Difatti il disegno di legge n. 1533 propone di modificare l’art. 590 sexies c.p. nel senso che segue: “l’esercente la professione sanitaria che, nello svolgimento della propria attività, si attiene alle raccomandazioni previste dalle linee-guida come definite e pubblicare ai sensi della legge, ovvero, in mancanza di queste, alle buone pratiche clinico-assistenziali, non risponde penalmente per colpa lieve per i fatti di cui agli artt. 589 e 590, sempre che le raccomandazioni previste dalle predette linee-guida o buone pratiche risultino adeguate alle specificità del caso concreto”.

Anche ad un occhio meno attento non sfuggirà che, così come pensata, la riforma non presenta alcun profilo di novità.

Essa invero compie un notevole passo indietro atteso che non solo esplicito è il richiamo alla colpa lieve già operato dalla Legge Balduzzi con l’eliminazione delle tre matrici della colpa generica ed al contempo mantiene la previsione dell’adeguatezza delle linee-guida applicate (o in mancanza delle buone pratiche) alla specificità del caso concreto introdotta dalla Legge Gelli.

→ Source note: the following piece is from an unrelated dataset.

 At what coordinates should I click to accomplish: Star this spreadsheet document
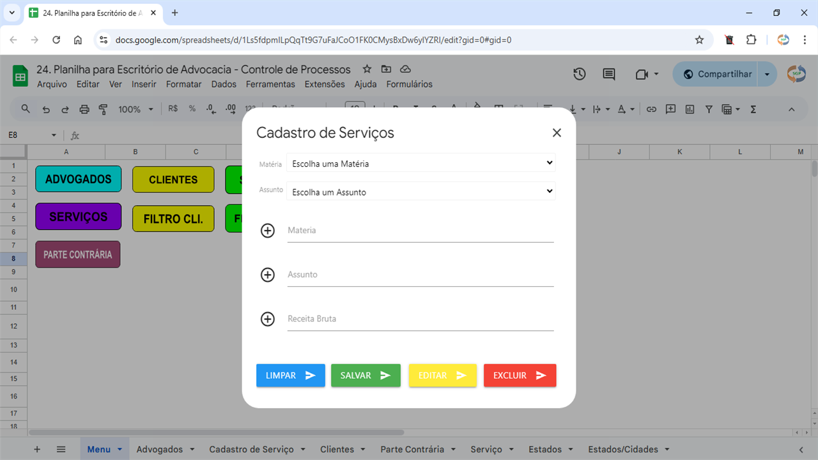pyautogui.click(x=367, y=69)
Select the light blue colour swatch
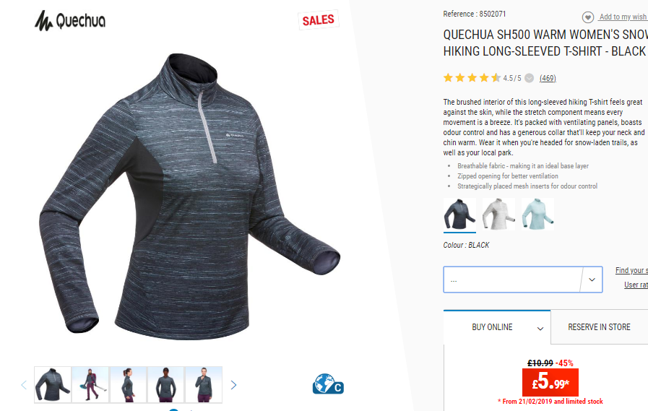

La riforma altro non è che un compendio di diverse disposizioni che hanno già mostrato profili di criticità e di inadeguatezza rispetto alla materia da disciplinare e che in nulla pertanto innoverebbe rispetto al passato più o meno recente.

Conseguentemente se la ratio del disegno di legge è quella di eliminare i profili di problematicità legati alla applicazione della Legge Gelli-Bianco, qualora il testo dovesse essere approvato così come ripensato, a parere di chi scrive non può che preannunciarsi una nuova ed inevitabile sconfitta, a danno – ancora una volta – di chi esercita quotidianamente le professioni sanitarie.